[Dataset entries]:

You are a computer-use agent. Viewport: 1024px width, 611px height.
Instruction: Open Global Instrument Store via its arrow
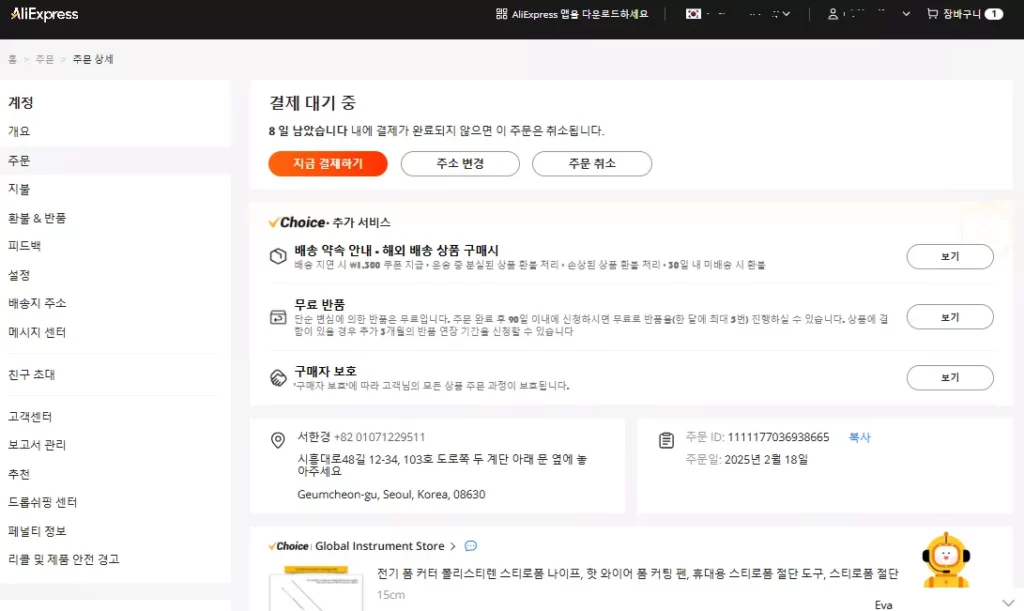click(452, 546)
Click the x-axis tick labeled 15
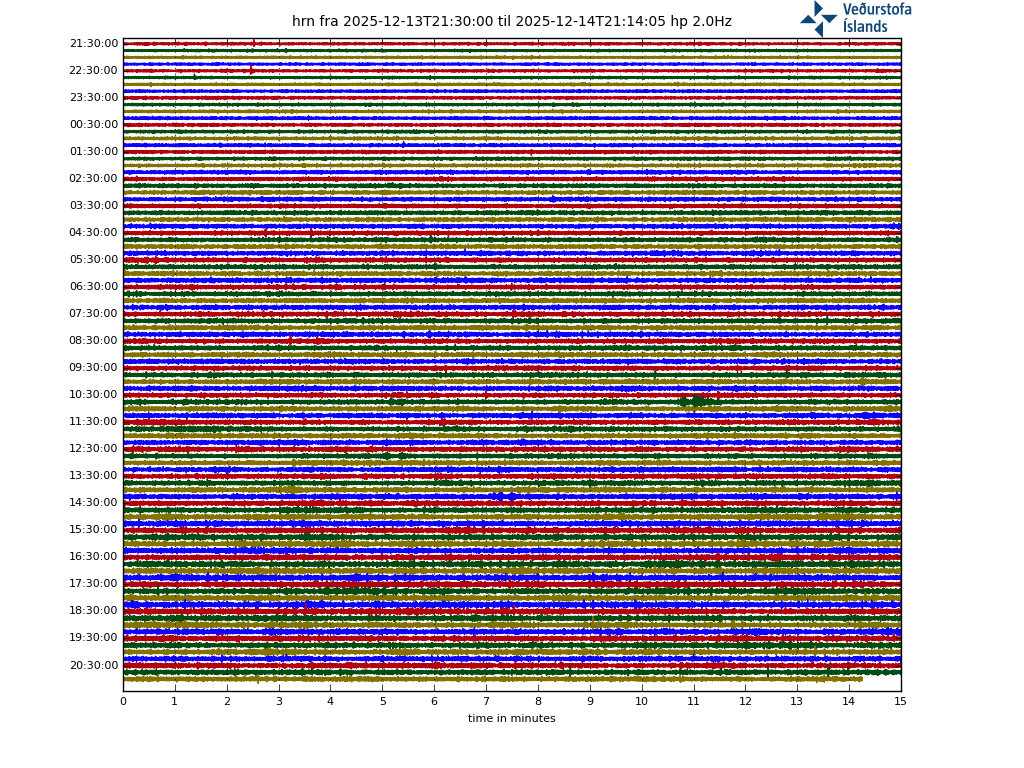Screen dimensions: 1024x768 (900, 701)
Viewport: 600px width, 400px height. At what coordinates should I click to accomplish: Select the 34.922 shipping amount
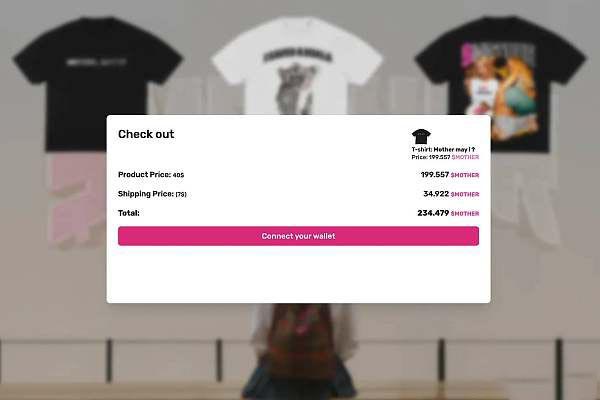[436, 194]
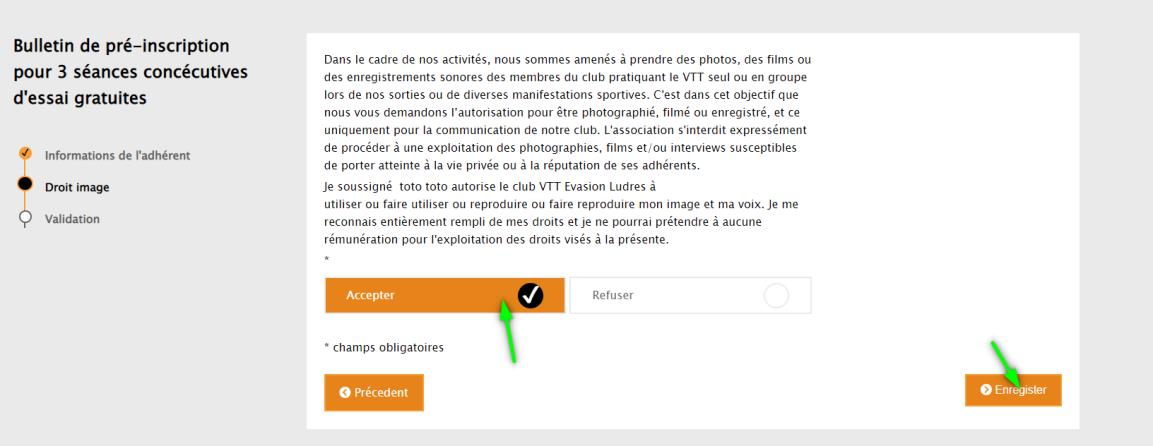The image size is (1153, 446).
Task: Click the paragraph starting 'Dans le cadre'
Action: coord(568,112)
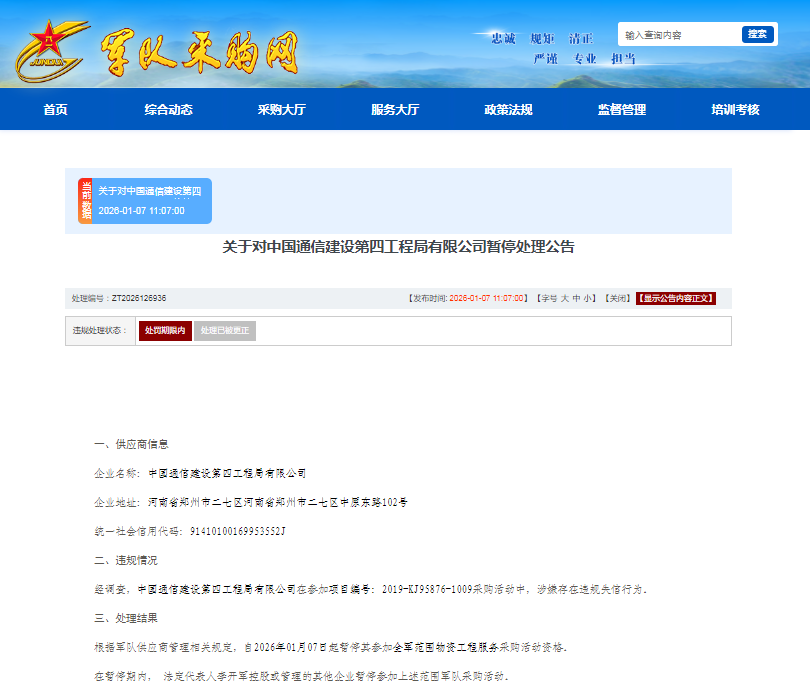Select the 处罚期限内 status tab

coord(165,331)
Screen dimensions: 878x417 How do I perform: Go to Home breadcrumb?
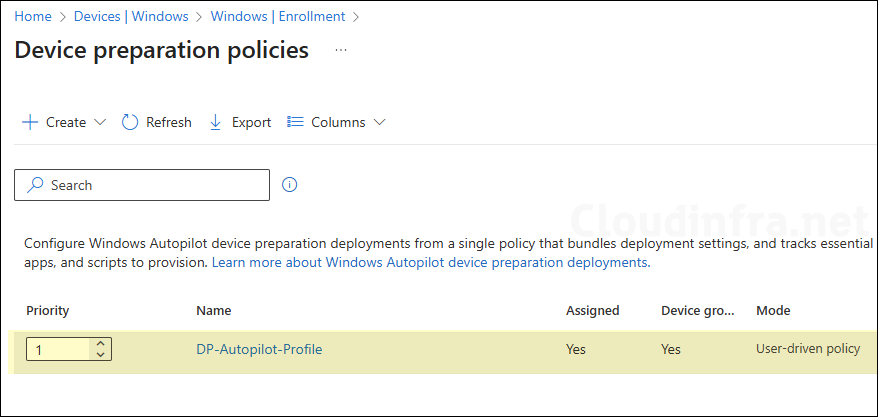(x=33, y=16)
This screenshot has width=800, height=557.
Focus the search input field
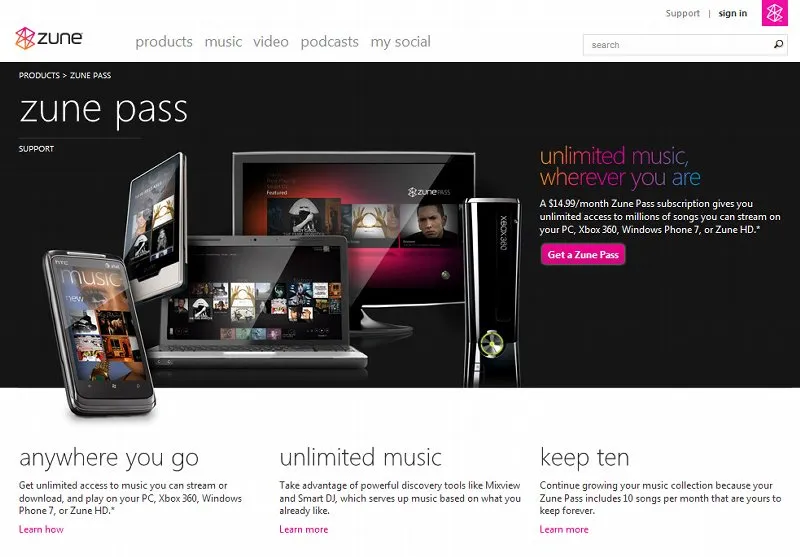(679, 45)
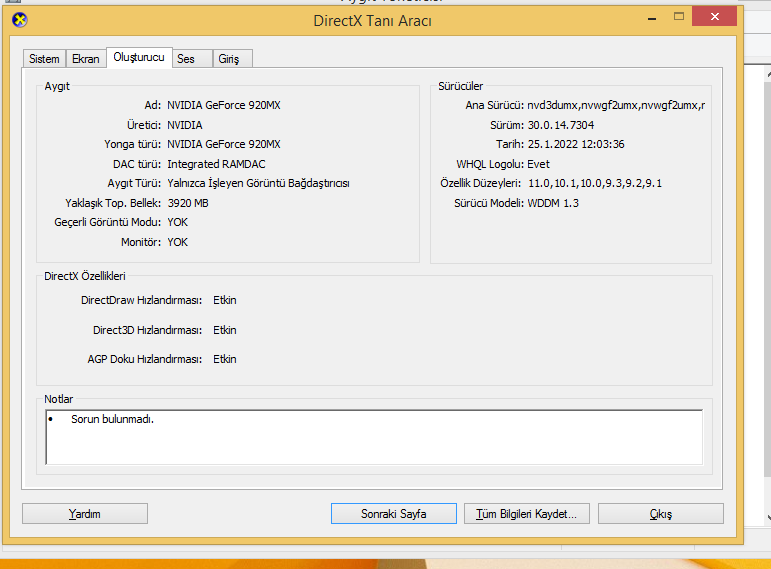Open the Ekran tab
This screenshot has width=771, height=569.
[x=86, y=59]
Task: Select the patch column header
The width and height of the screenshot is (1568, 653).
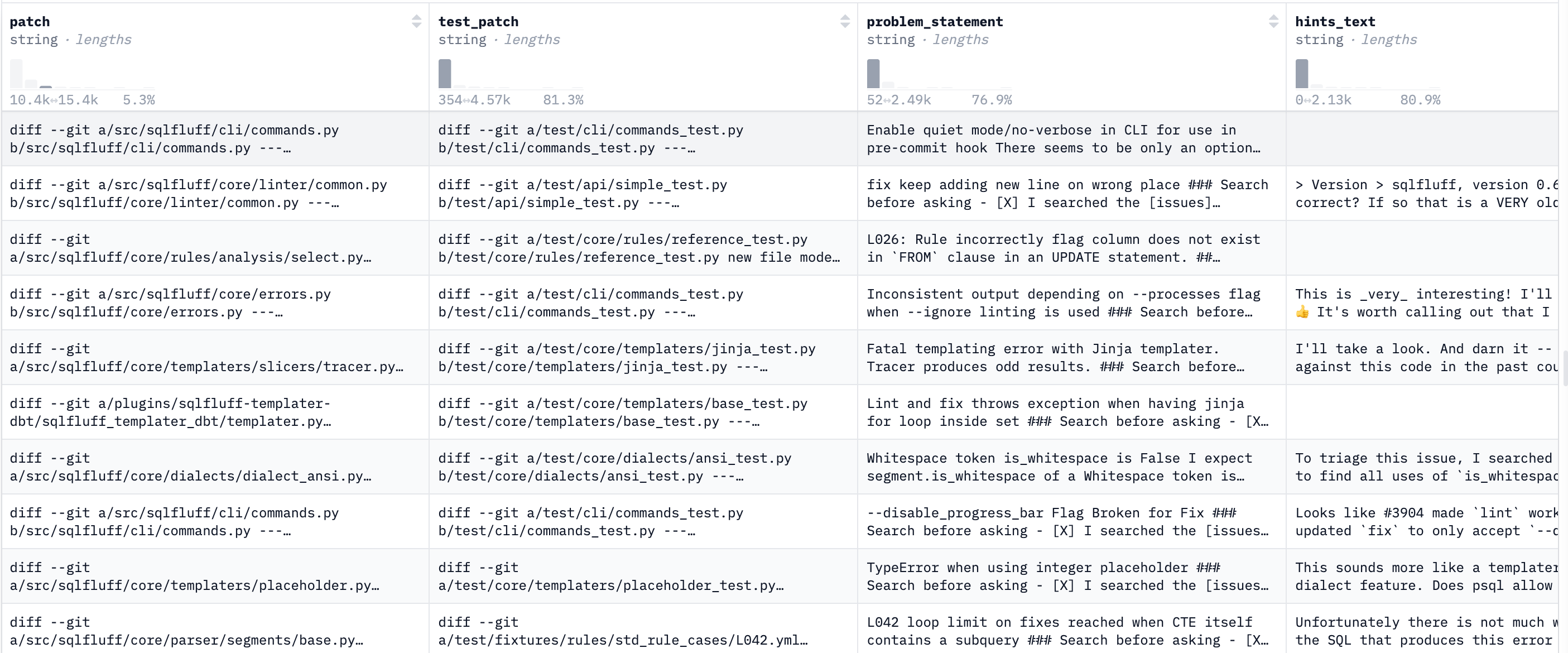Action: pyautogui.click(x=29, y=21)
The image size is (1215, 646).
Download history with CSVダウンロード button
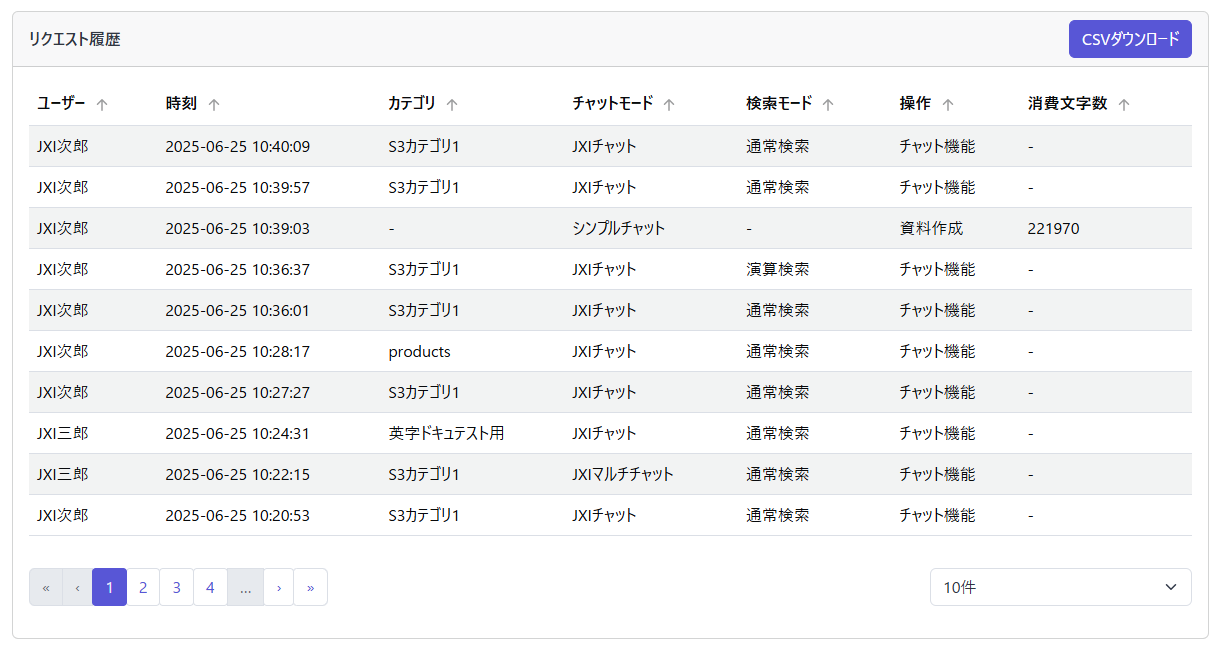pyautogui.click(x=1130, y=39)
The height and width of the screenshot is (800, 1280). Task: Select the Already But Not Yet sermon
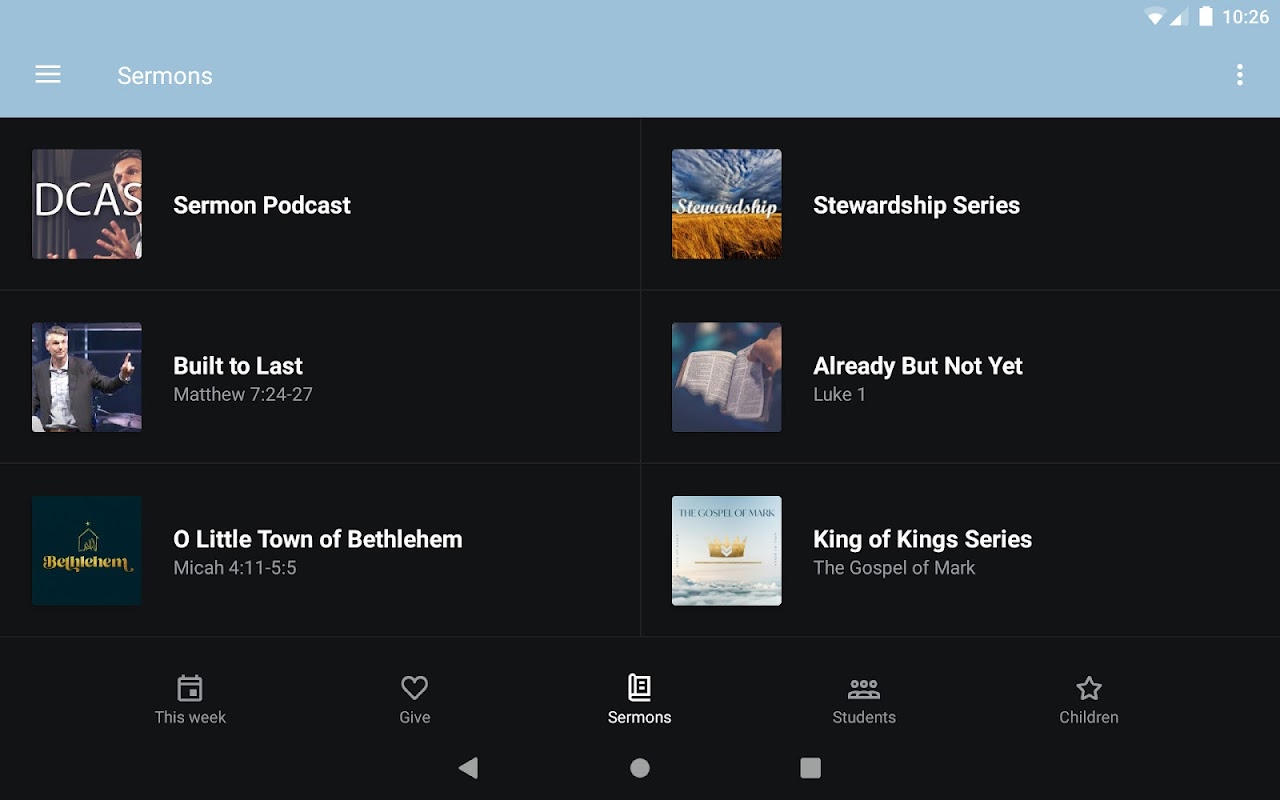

[PROBLEM STATEMENT]:
Nothing but an exact copy is needed, covering the lines from the line with "The width and" through the last line of the entries, pictures excluded.

[ANSWER TO THIS TASK]:
The width and height of the screenshot is (1568, 653).
Action: pyautogui.click(x=29, y=21)
The image size is (1215, 646).
Download history with CSVダウンロード button
pyautogui.click(x=1130, y=39)
The height and width of the screenshot is (800, 1280). Task: Select the Already But Not Yet sermon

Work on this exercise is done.